» Instructions for the task
Would you show every line from the records that holds "Given"?

» Data
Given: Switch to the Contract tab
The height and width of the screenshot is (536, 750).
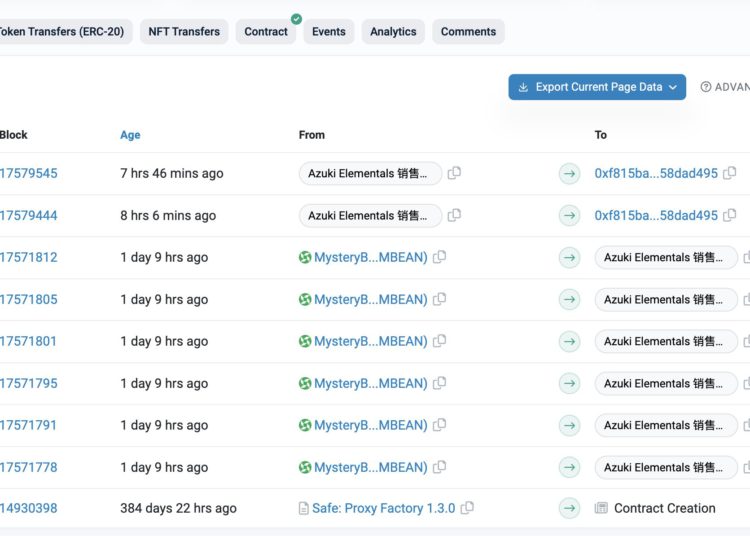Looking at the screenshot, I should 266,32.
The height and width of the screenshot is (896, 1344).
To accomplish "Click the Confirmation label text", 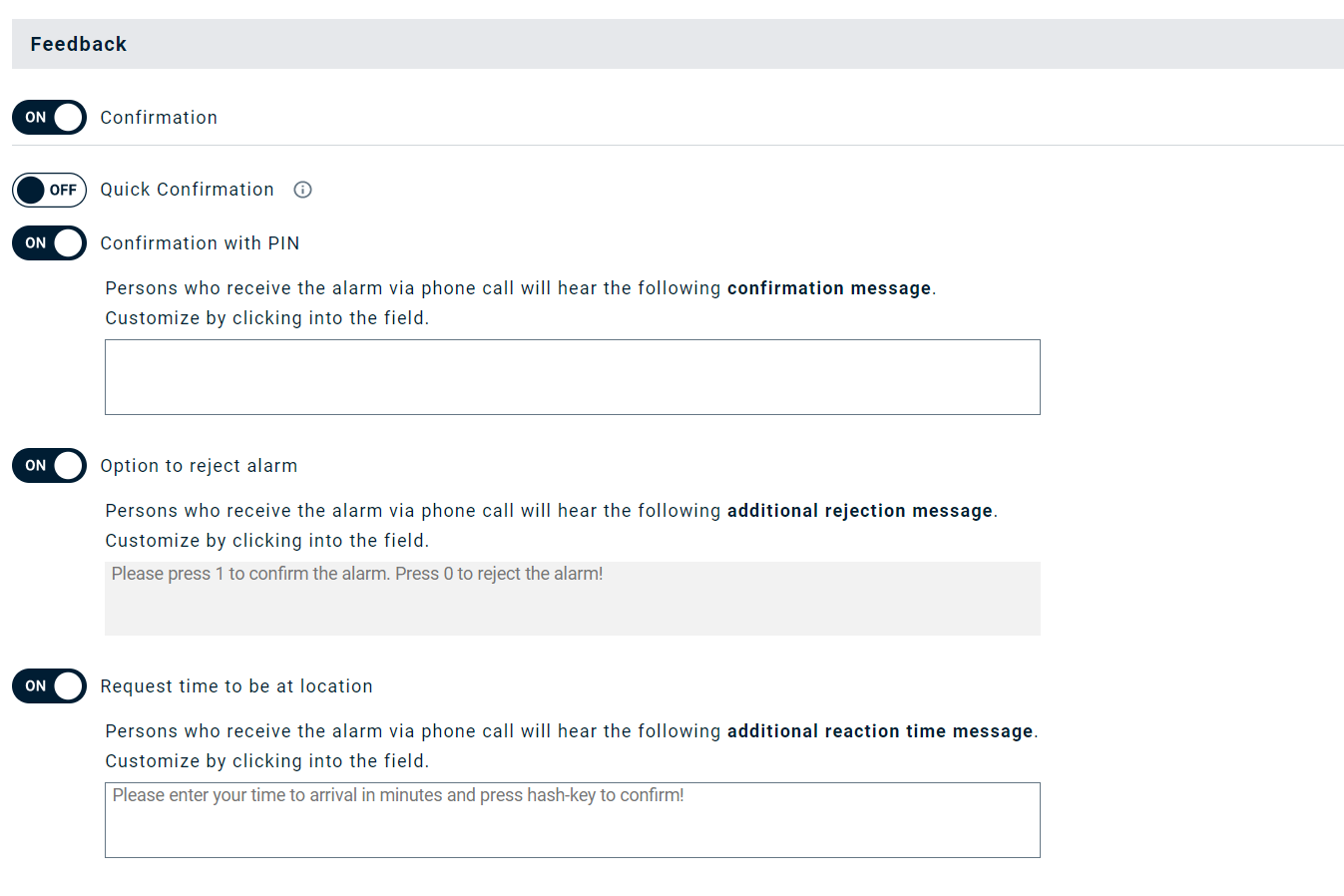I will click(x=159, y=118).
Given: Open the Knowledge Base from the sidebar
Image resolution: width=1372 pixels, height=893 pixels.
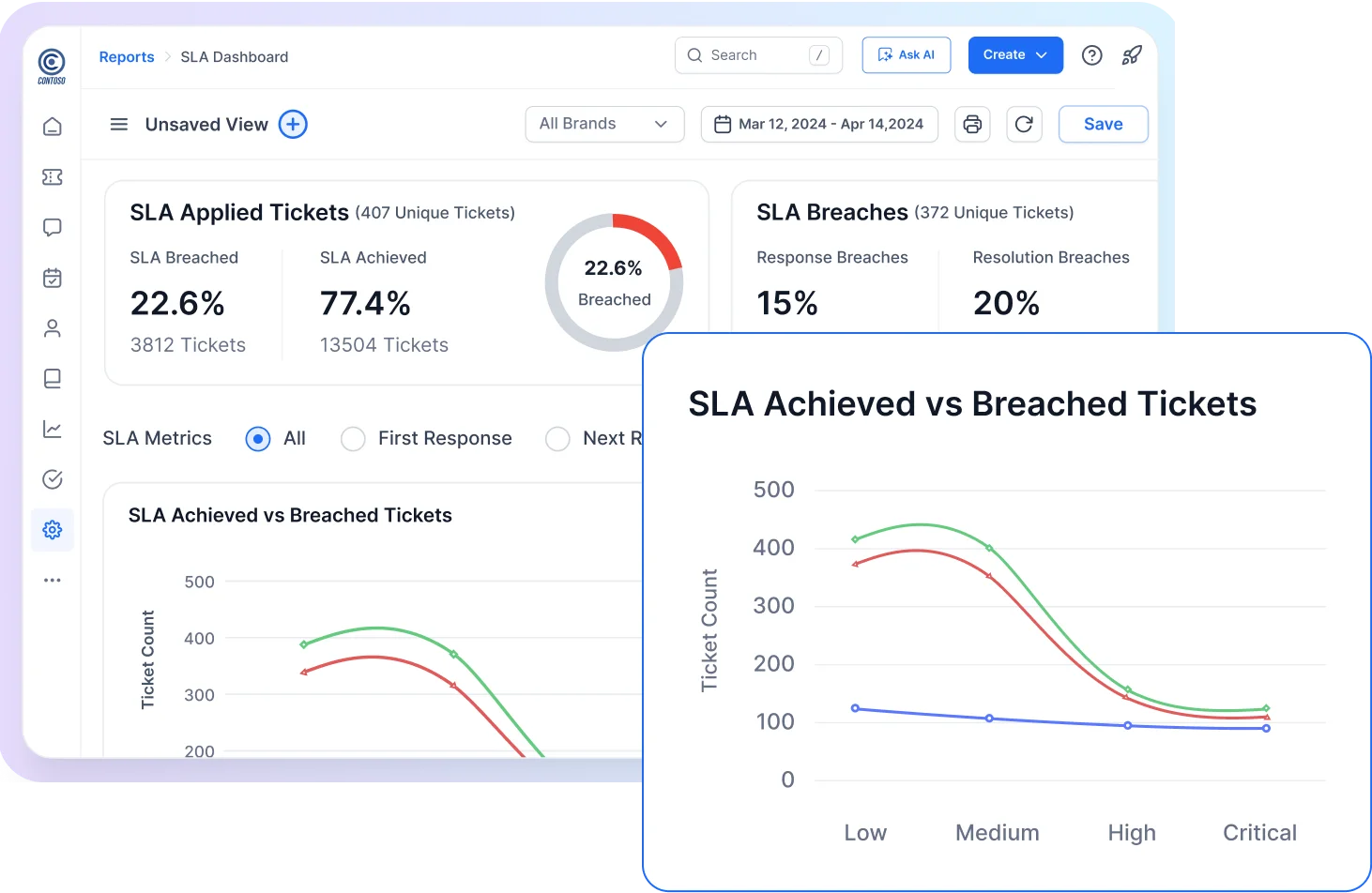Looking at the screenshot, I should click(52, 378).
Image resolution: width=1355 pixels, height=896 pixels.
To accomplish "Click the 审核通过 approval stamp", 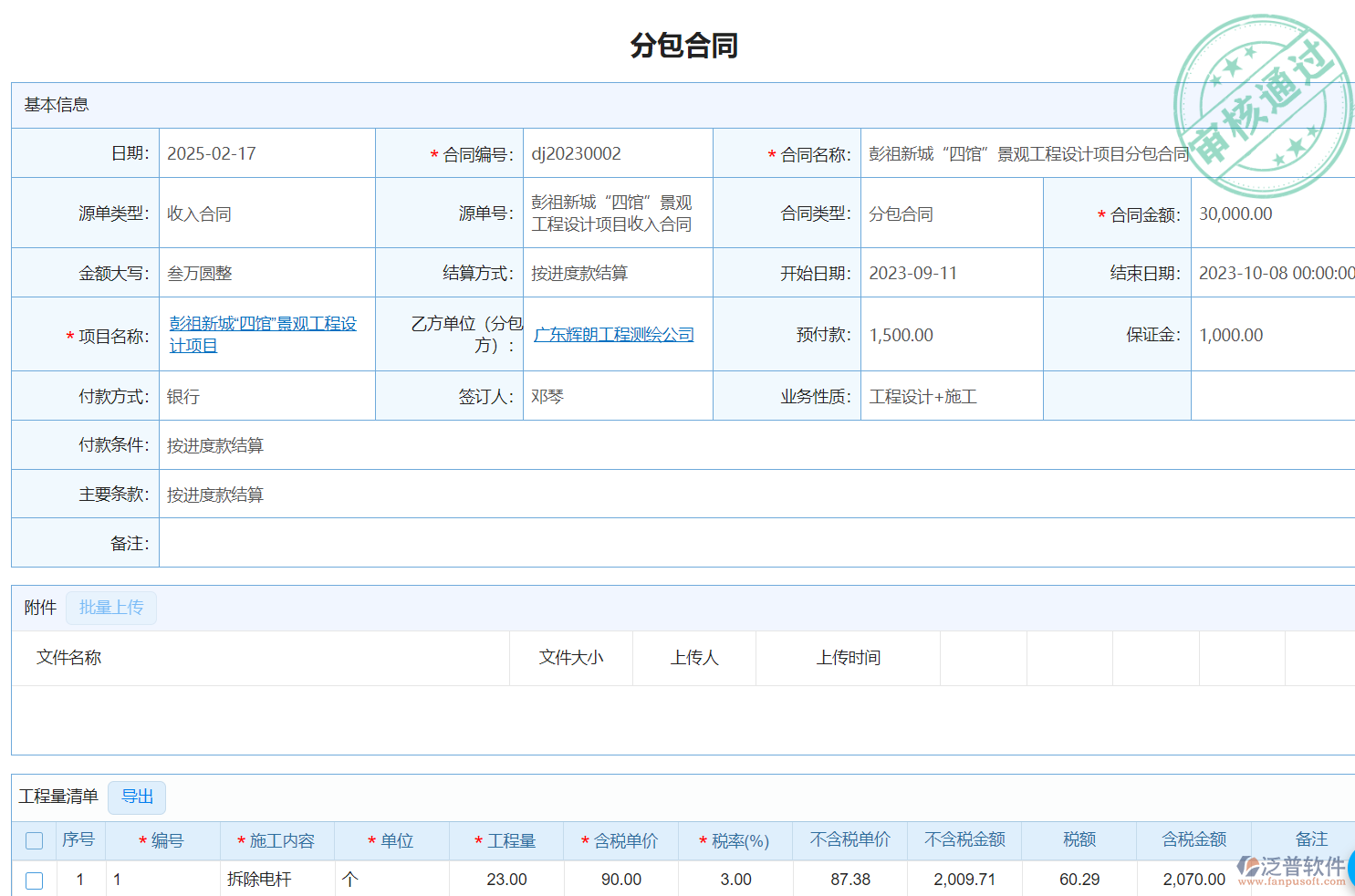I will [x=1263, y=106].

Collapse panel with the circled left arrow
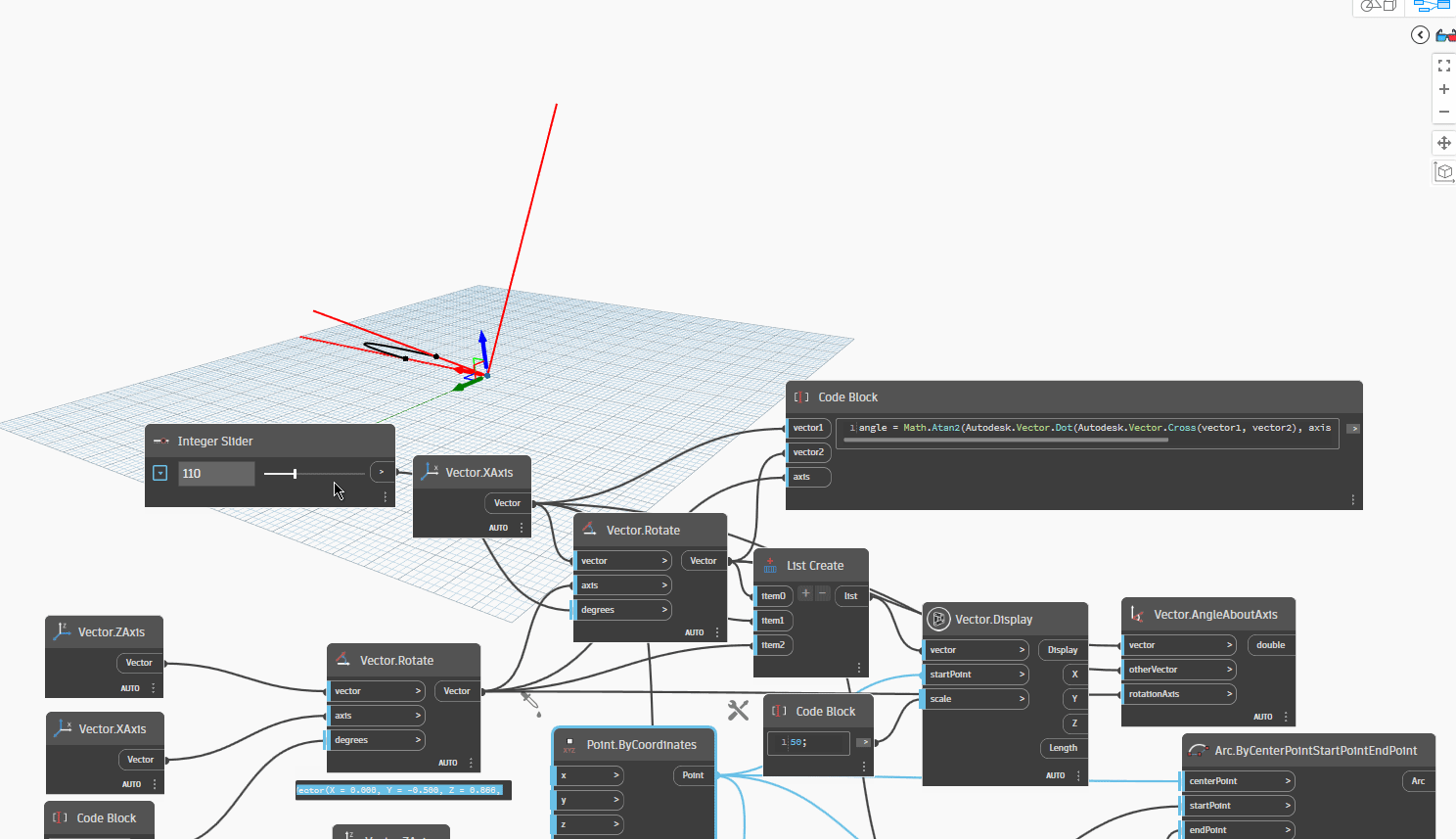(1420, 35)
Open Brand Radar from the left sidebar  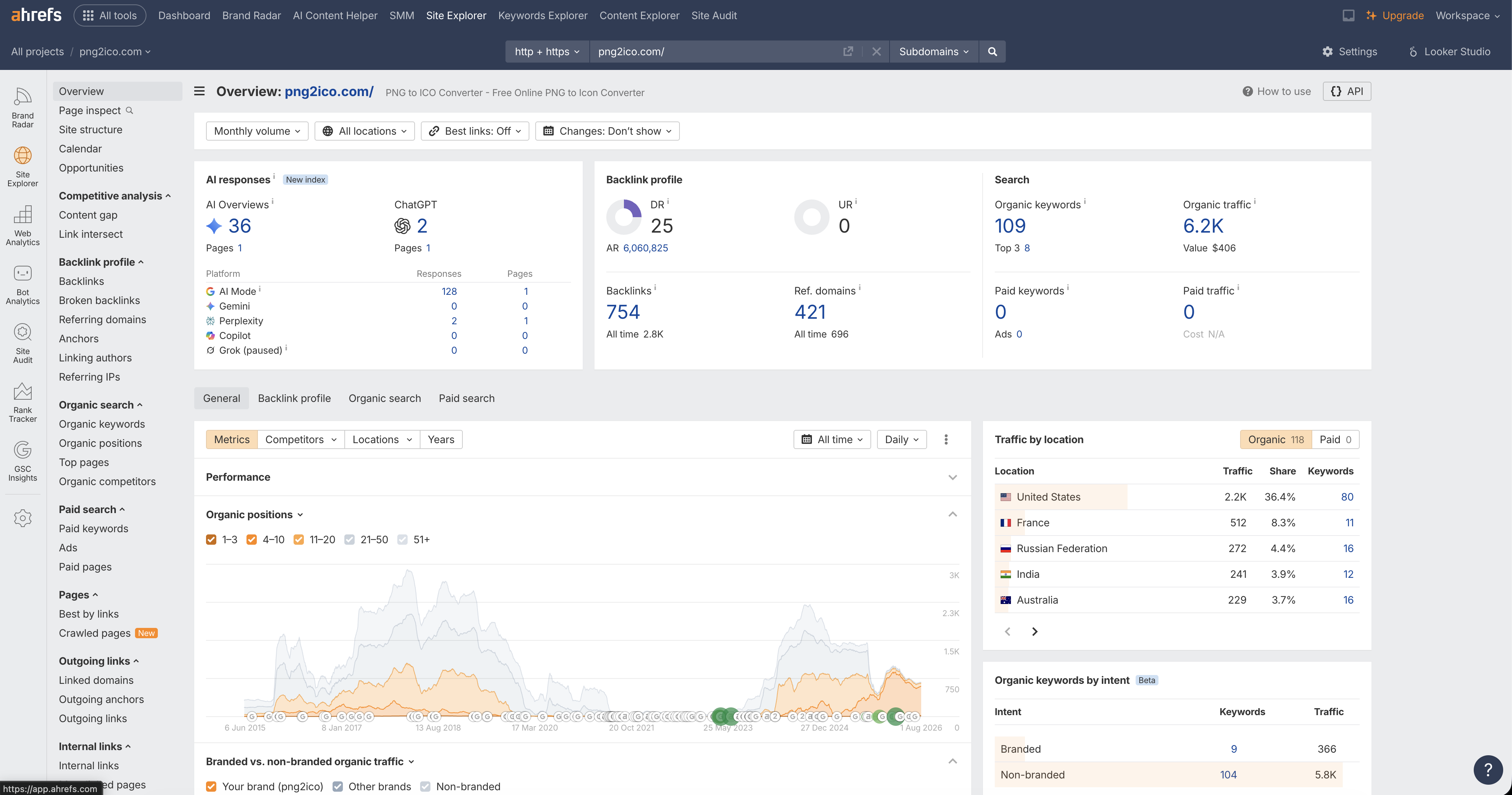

» Answer to the exercise
Given: Switch to the Contract tab
Given: Open the Knowledge Base from the sidebar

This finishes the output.